[Data on finding visible targets]
────────
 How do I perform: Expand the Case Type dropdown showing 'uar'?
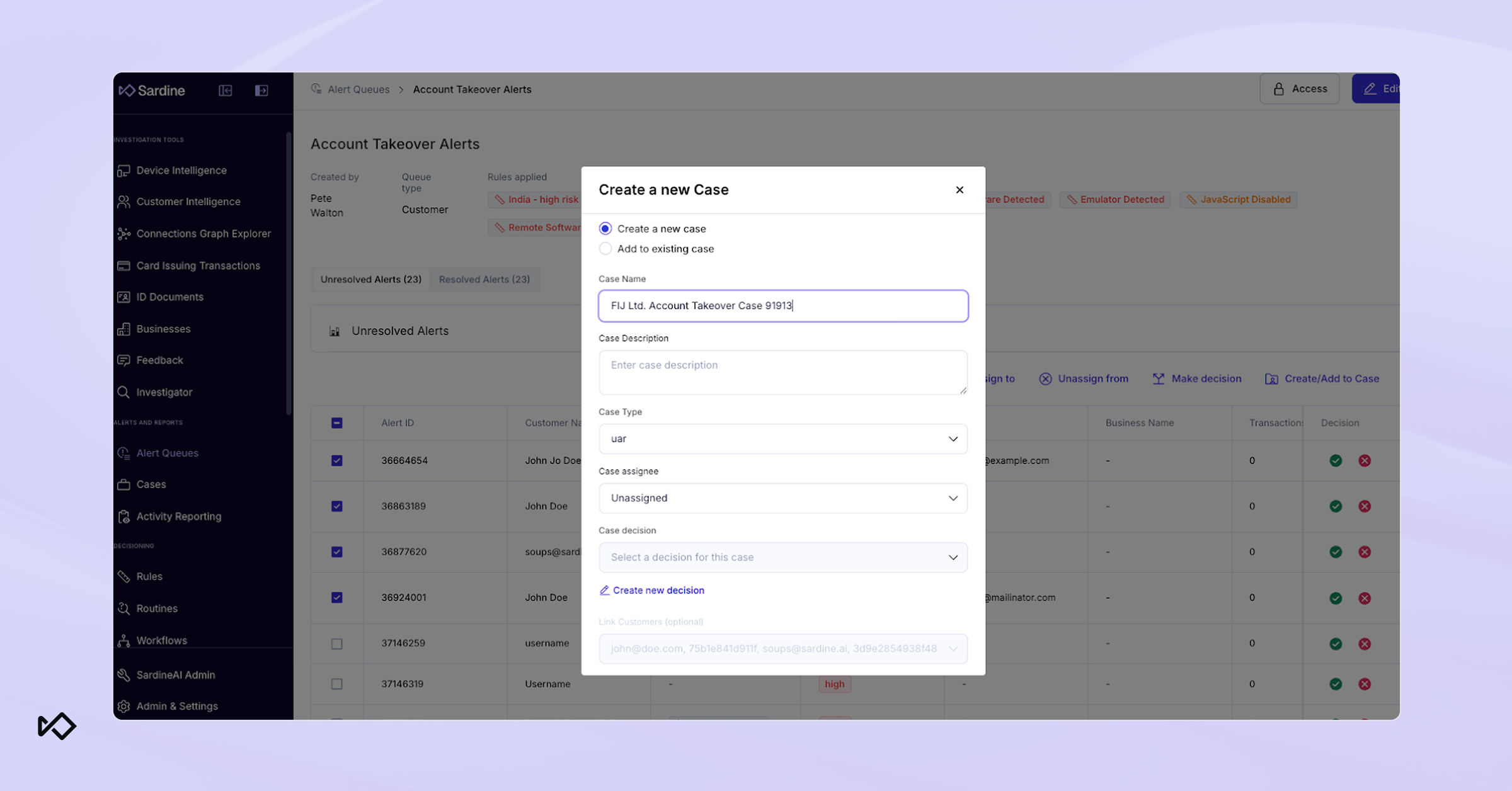[x=782, y=438]
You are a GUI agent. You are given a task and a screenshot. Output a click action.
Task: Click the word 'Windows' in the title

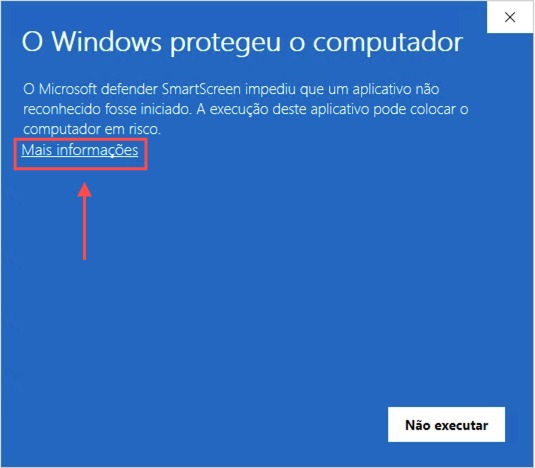106,42
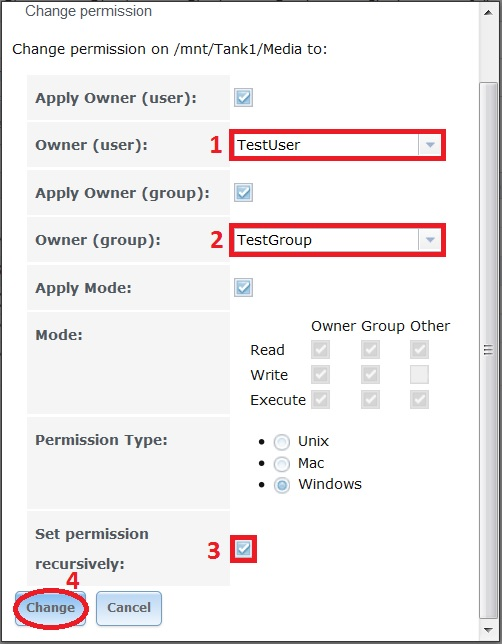The width and height of the screenshot is (502, 644).
Task: Toggle Other Execute permission checkbox
Action: (x=419, y=400)
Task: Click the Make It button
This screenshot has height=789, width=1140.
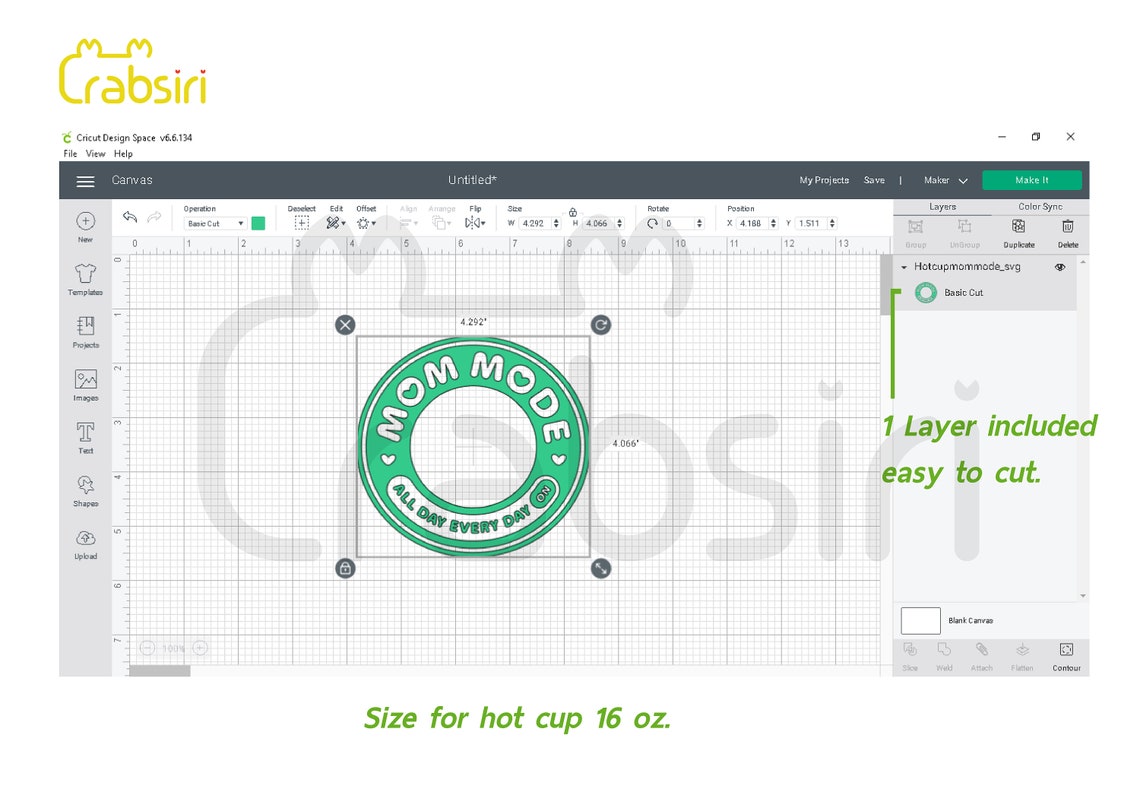Action: tap(1032, 180)
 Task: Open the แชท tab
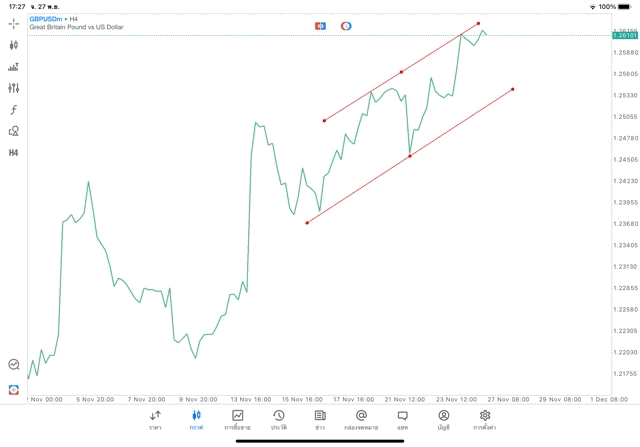tap(402, 419)
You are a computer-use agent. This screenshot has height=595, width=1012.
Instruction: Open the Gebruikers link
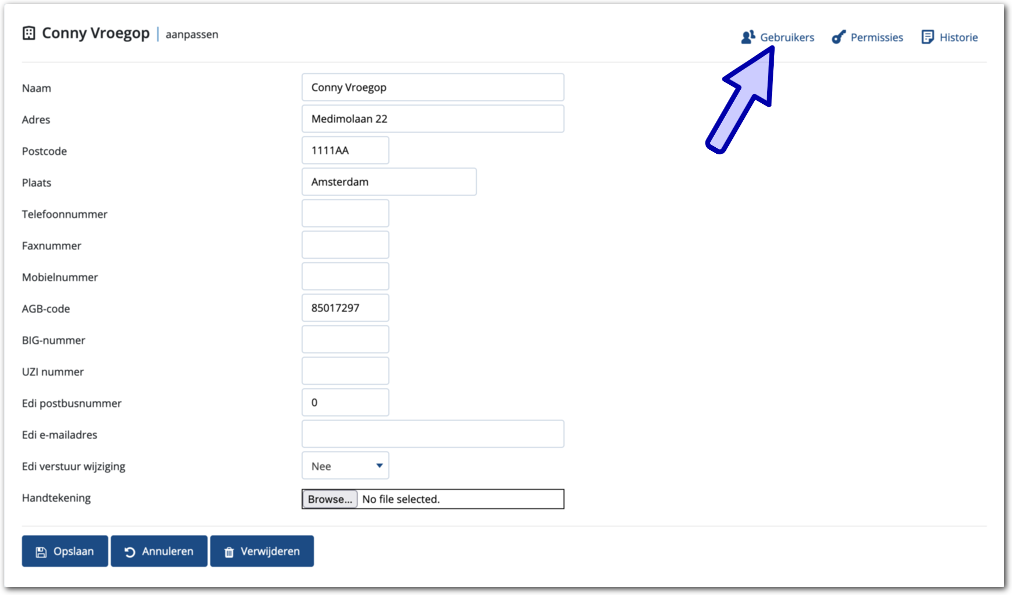pyautogui.click(x=787, y=37)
────────
Please lay out every line of the data above as a JSON list of strings, one string per line, leaving out blank lines and the pictures.

◆ **Task response**:
[
  " How do I perform: Expand the Case Type dropdown showing 'uar'?",
  "[x=782, y=438]",
  "You are a GUI agent. You are given a task and a screenshot. Output a click action.",
  "Task: Click the word 'Windows' in the title",
  "106,42",
  "The width and height of the screenshot is (502, 644).",
  "Task: Toggle Other Execute permission checkbox",
  "Action: (x=419, y=400)",
  "Task: Click the Make It button",
  "This screenshot has height=789, width=1140.",
  "Action: tap(1032, 180)",
  " Task: Open the แชท tab",
  "tap(402, 419)",
  "You are a computer-use agent. This screenshot has height=595, width=1012.",
  "Instruction: Open the Gebruikers link",
  "pyautogui.click(x=787, y=37)"
]